8.0 COMPARISON OF CPU AND GPGPU

For the benchmarks listed in Table 7.2 in the ROS3-HC version of CMAQ results of benchmarks are presented for two performance metrics as a function of increasing vector length:

Ratio of times on the GPGPU device versus the host CPU.
Ratio of time for GPGPU computation (kernel) versus time for moving data between host and GPGPU device (data).

The first metric indicates a gain for the GPGPU over the CPU performance when the value is less than unity. The second metric is an indicator of the level of computational intensity (flops per memory operation) in each benchmark. Results of these metrics for the range of vector length in Table 7.1 are shown in Figs. 8.1 and Fig. 8.2, respectively.

Fig 8.1: Ratio of time on the GPGPU device versus the host CPU for each of the four CMAQ benchmarks in Table 7.2.

Fig.8.1 shows that, with smaller values of the vector length, the times on the host CPU are typically orders of magnitude faster than the GPGPU device. However, as vector length increases, there is a rapid gain for GPGPU performance with the L1240 benchmark outperforming the host CPU time for the longest vector length.

However, one of the penalties for using the attached GPGPU device is the cost of moving data between the host and the device. For three of the benchmarks, Fig.8.2 shows the ratio of computation time to data movement time when the GPGPU is utilized. For the largest vector lengths this ratio is ≤ 1 suggesting that the cost of data movement dominates the kernel computation time.

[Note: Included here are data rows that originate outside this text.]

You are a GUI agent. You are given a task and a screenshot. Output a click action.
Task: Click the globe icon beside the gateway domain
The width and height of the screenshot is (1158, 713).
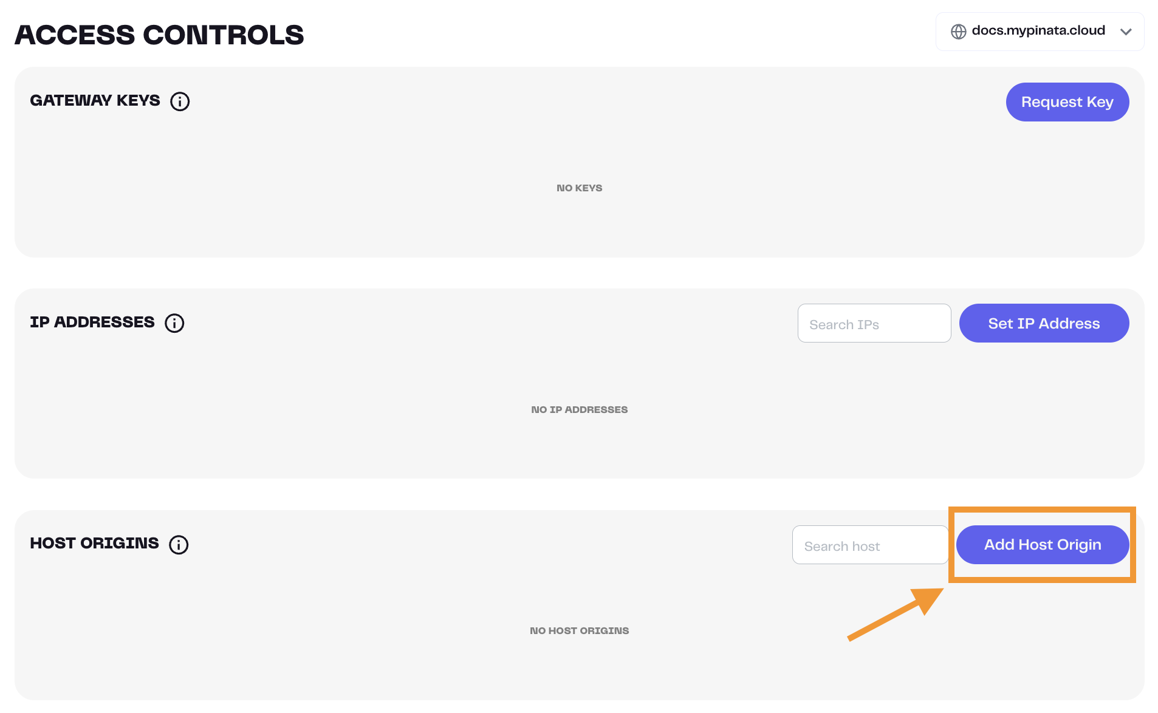click(958, 32)
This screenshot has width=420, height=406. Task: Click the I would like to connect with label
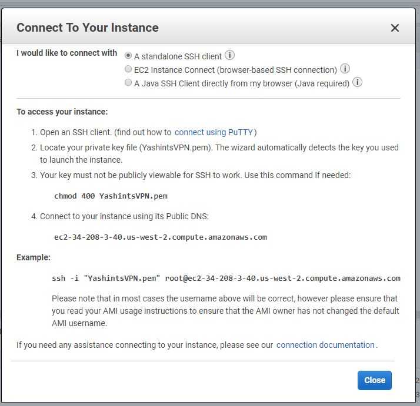pyautogui.click(x=66, y=53)
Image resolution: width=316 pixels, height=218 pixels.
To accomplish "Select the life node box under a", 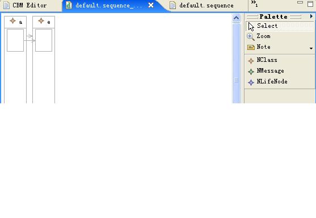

Fig 8.2: Ratio of time spent in kernels on the GPGPU device versus the time required to move data between the host CPU and the GPGPU device for three CMAQ benchmarks in Table 7.2.

9.0 CONCLUSIONS

This series of reports has described a successful port to recent multi-core CPUs of a parallel hybrid (OpenMP and MPI) version of CMAQ for the Rosenbrock solver. Exploratory benchmarks with selected loops on a many-core GPGPU device suggest that opportunities exist for CMAQ on such devices, but further work is needed to improve performance. Also, further opportunities remain for thread parallelism in other parts of the CMAQ model outside of the chemistry solver.